### [TASK PROMPT]
Only the lines from the one containing "Given: Click the" through the last line of the data below belong in your answer, copied exactly and without pictures.

EXTRACTED ENTRIES Start Marker

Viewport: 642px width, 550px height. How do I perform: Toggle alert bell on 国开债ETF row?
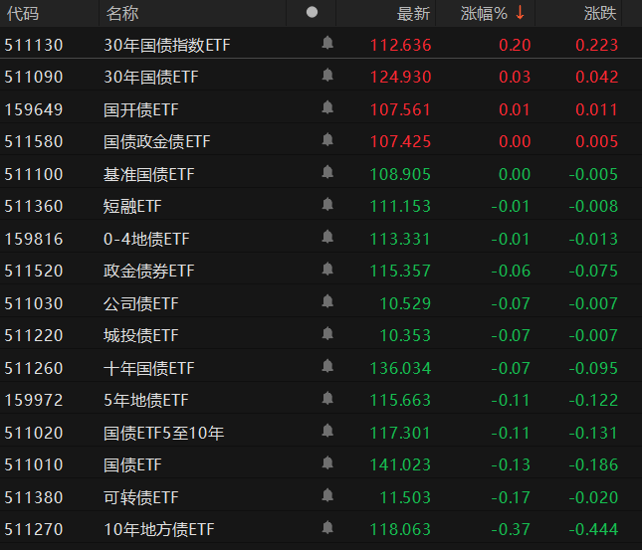click(327, 108)
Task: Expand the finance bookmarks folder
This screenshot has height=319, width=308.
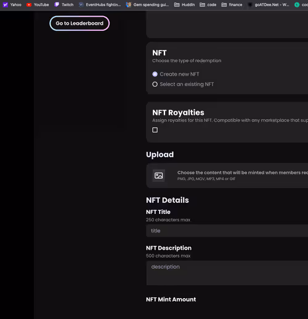Action: tap(232, 5)
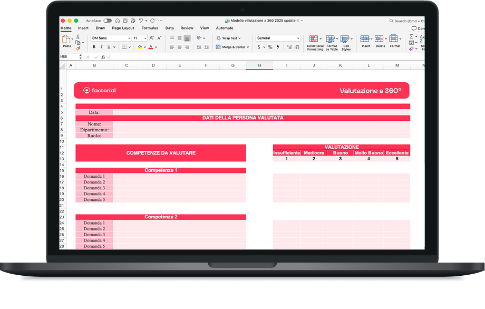Click the Percent Style icon

tap(270, 47)

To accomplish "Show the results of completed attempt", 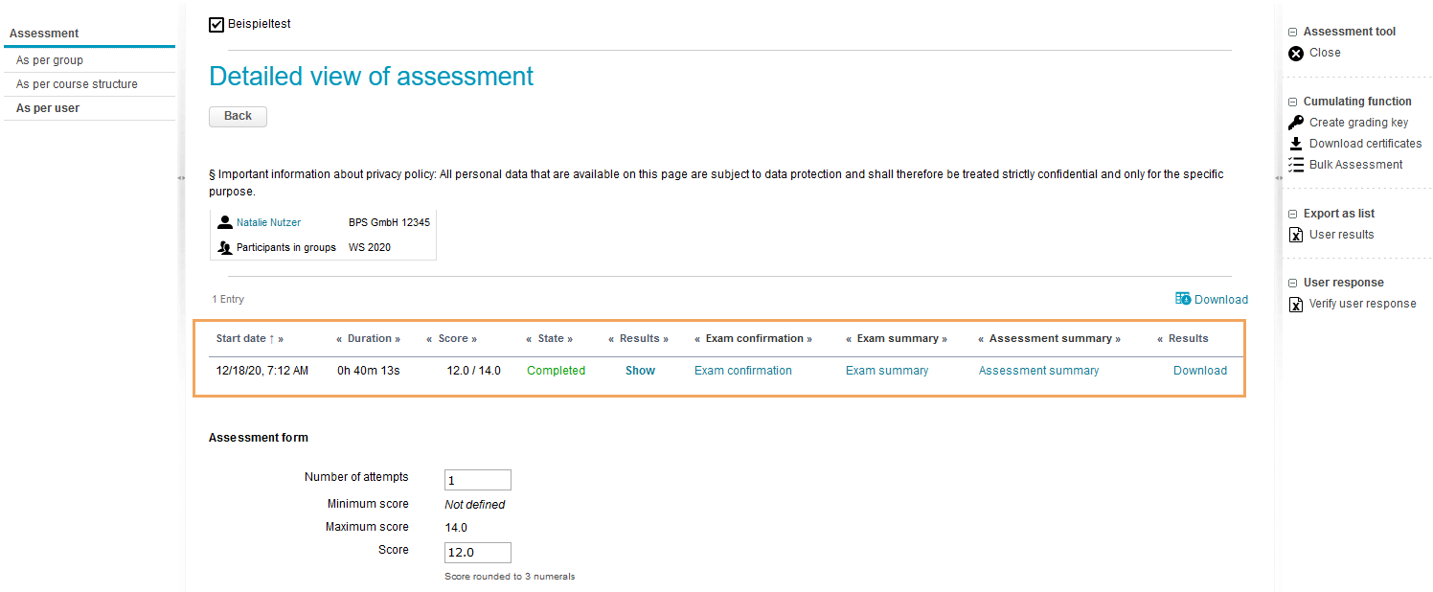I will pos(640,371).
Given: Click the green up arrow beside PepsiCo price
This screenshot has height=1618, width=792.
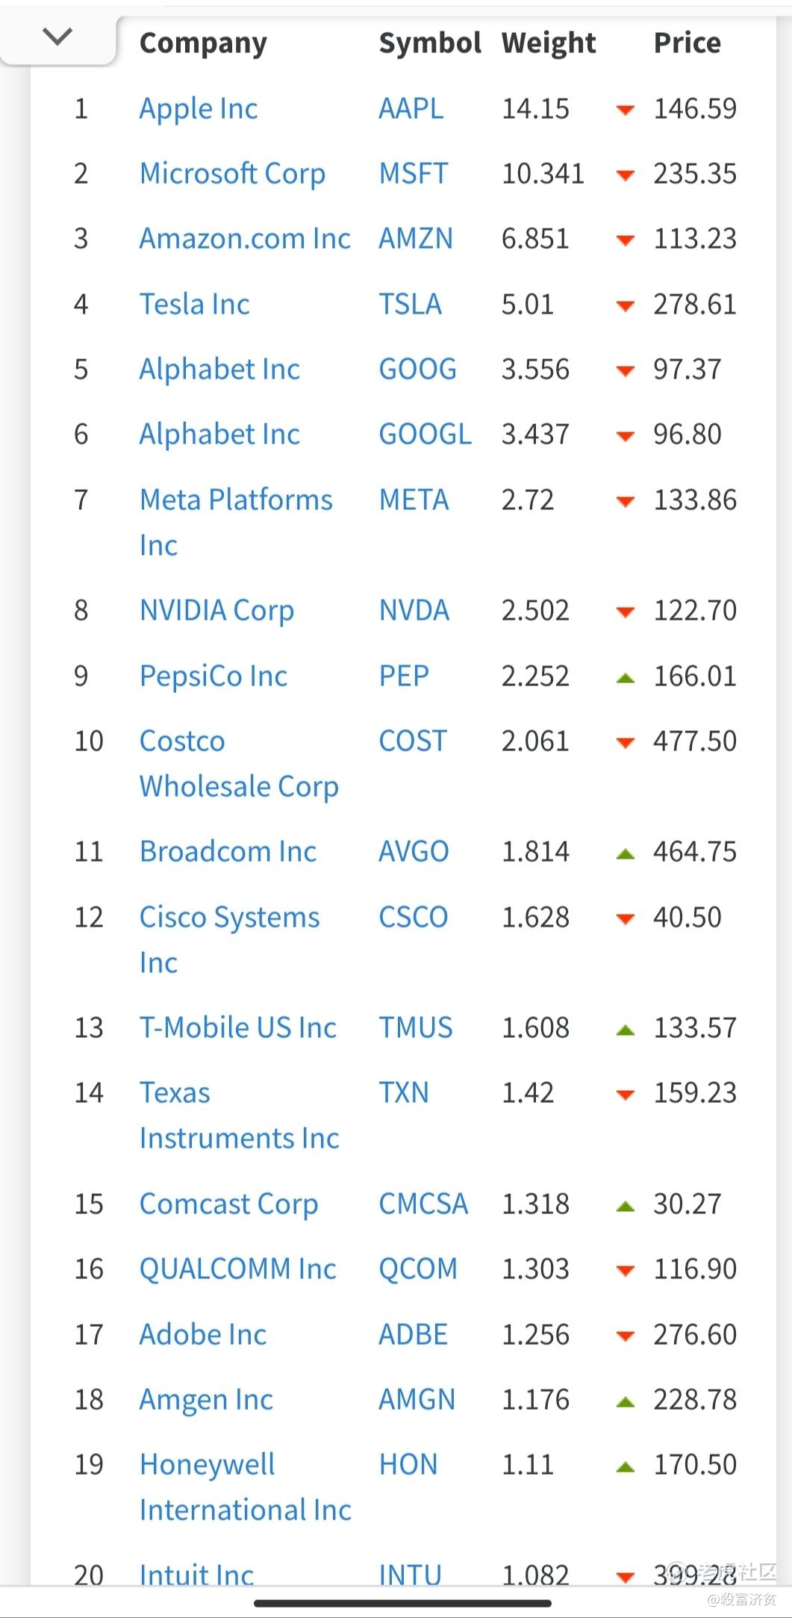Looking at the screenshot, I should (625, 678).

EXTRACTED ENTRIES End Marker

### [ANSWER TO THE PROBLEM]
Given: Click the green up arrow beside PepsiCo price
This screenshot has height=1618, width=792.
Looking at the screenshot, I should (625, 678).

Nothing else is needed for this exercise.